• **Description of the task**: Return all the data verbatim but without images.

(Dataset)

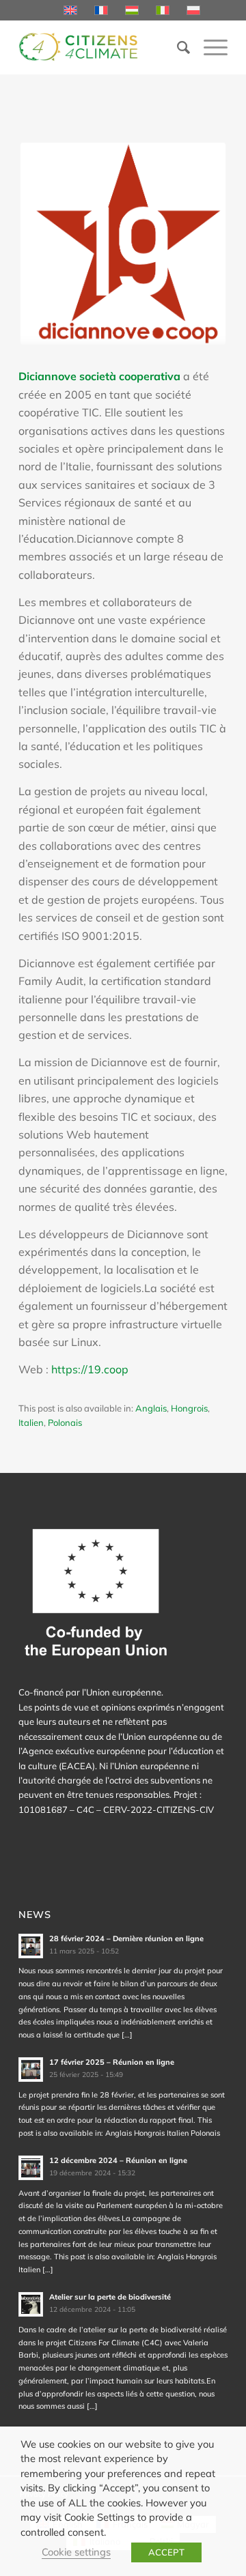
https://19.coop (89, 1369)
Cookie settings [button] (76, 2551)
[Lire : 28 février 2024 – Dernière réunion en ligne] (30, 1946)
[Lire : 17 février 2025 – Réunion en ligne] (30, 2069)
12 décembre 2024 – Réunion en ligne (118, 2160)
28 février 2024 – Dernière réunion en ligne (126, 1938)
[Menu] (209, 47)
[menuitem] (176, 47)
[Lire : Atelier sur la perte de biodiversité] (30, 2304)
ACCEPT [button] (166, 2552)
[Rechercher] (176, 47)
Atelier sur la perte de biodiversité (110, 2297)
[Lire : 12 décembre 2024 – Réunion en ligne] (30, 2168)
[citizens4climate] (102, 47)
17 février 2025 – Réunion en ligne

(End Dataset)

• **Solution below**:
https://19.coop (89, 1369)
Cookie settings [button] (76, 2551)
[Lire : 28 février 2024 – Dernière réunion en ligne] (30, 1946)
[Lire : 17 février 2025 – Réunion en ligne] (30, 2069)
12 décembre 2024 – Réunion en ligne (118, 2160)
28 février 2024 – Dernière réunion en ligne (126, 1938)
[Menu] (209, 47)
[menuitem] (176, 47)
[Lire : Atelier sur la perte de biodiversité] (30, 2304)
ACCEPT [button] (166, 2552)
[Rechercher] (176, 47)
Atelier sur la perte de biodiversité (110, 2297)
[Lire : 12 décembre 2024 – Réunion en ligne] (30, 2168)
[citizens4climate] (102, 47)
17 février 2025 – Réunion en ligne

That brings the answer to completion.